### Text
>> begin

# This years (well last years) keepers



## Tyno (Jan 21, 2018)

Been lurking and not posting much of late. Thought I’d throw a few pics up on the new forum of the does we’re keeping/ growing out this year.
The drought has finally broken, we’re actually almost flooded in at the moment, so it’s time to build the herd back up a bit.
Have started in a slightly different direction, we weren’t particularly happy with either of the 2 lines of Boers we had been breeding. 1 line, while good mothers, were a little small and slow growers, while the other were big, fast growers, but terrible mothers.
We sold our “pure” boer buck and bought a full blood but he was a nightmare (bloody bottle reared bucks!!!) and no where near as impressive as his pedigree suggested he should have been.
So all 7 of our does and their offspring, our pain in the a$$ buck and his whether mate went out the gate and were replaced by 2 boers from a different line and 2 rangeland (feral)/ saanen cross does. These are their offspring we’ve kept from a purebred boer buck we borrowed.
Very happy with them so far. All twins, growing much faster, even the feral crosses, and far better mothers. Hard part now will be waiting another 6 months until these girls are old enough to breed.


----------



## JML Farms (Jan 1, 2021)

They look nice!


----------



## NigerianNewbie (Jun 6, 2018)

Those are nice keepers.

>> end

### Task requirements
1. In the goat-herd thread, what was wrong with the line of Boers that were big, fast growers?
2. Shorten the paragraph of the goat-herd thread that begins "Have started in a slightly different direction," keeping its main facts.
3. Carry the goat-herd thread on from its last reply.
The lines that come next have nothing to do with the goat-herd thread.

### Data provided

>> begin

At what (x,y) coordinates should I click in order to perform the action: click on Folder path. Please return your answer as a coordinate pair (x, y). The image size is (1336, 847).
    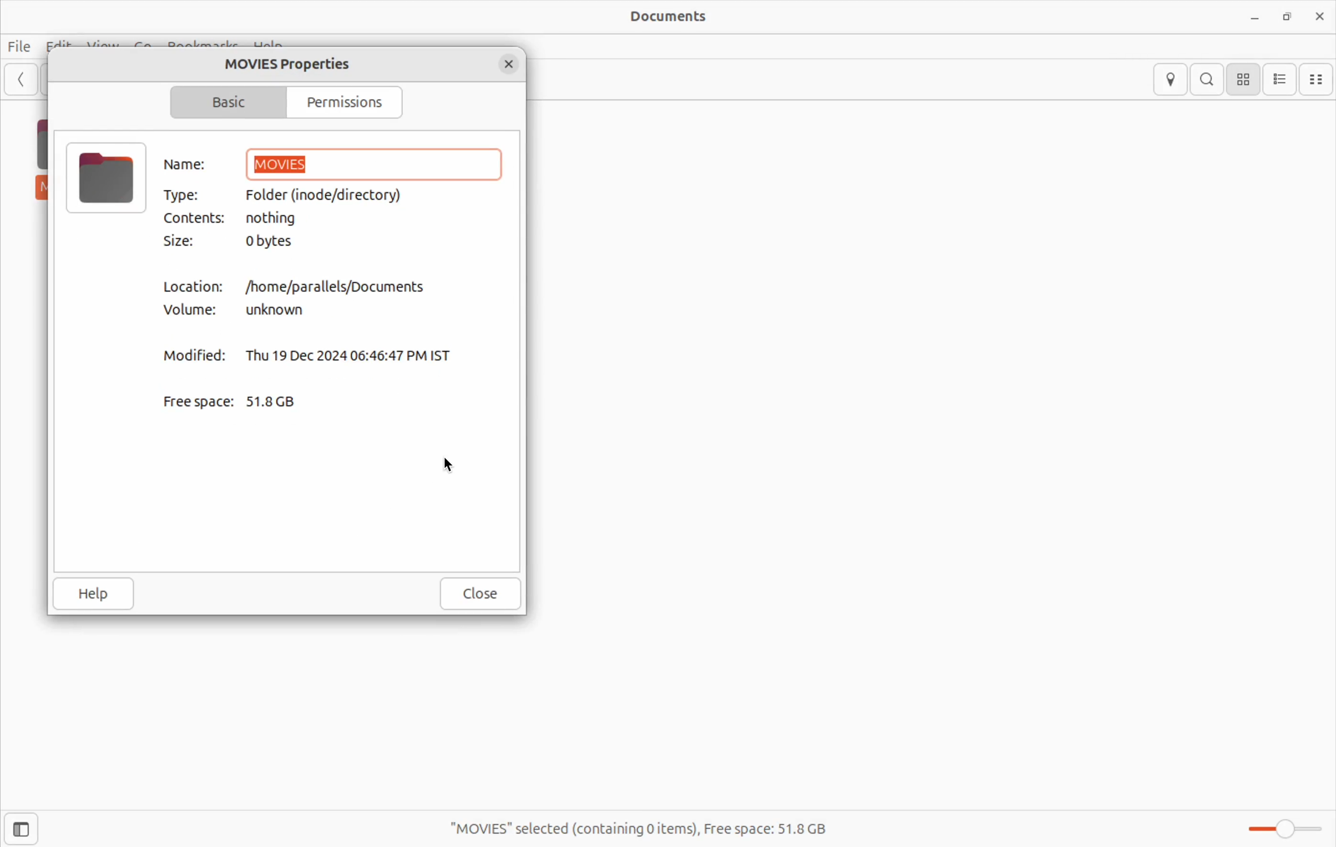
    Looking at the image, I should click on (328, 194).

>> end

### Final results
1. They were terrible mothers.

2. They have changed direction because neither of their two Boer lines satisfied them: one line made good mothers but was small and slow-growing, and the other grew big and fast but made terrible mothers.

3.
----------



## alwaystj9 (Apr 10, 2019)

Very Pretty!


----------



## ksalvagno (Oct 6, 2009)

Very nice!


----------



## Moers kiko boars (Apr 23, 2018)

Sounds and looks like a Huge improvement. Congrats on all those tough decisions and comeing out with such nice does!


----------



## Tyno (Jan 21, 2018)

Thanks everyone.
Certainly a tough decision to start over from scratch Moers Kiko Boars, initially I thought I’d regret it. However we had identified a few faults with our “good” does and it quickly became apparent it would be far cheaper, faster and easier to start over than to chase it.
She’s supposed to be a “stepping stone” but something tells me this doe will be around for a while lol. This is Lucius aka my shadow, questioning why I haven’t brought her any snacks lol


----------



## Moers kiko boars (Apr 23, 2018)

Aww shes a cutey!


----------



## toth boer goats (Jul 20, 2008)

Aww.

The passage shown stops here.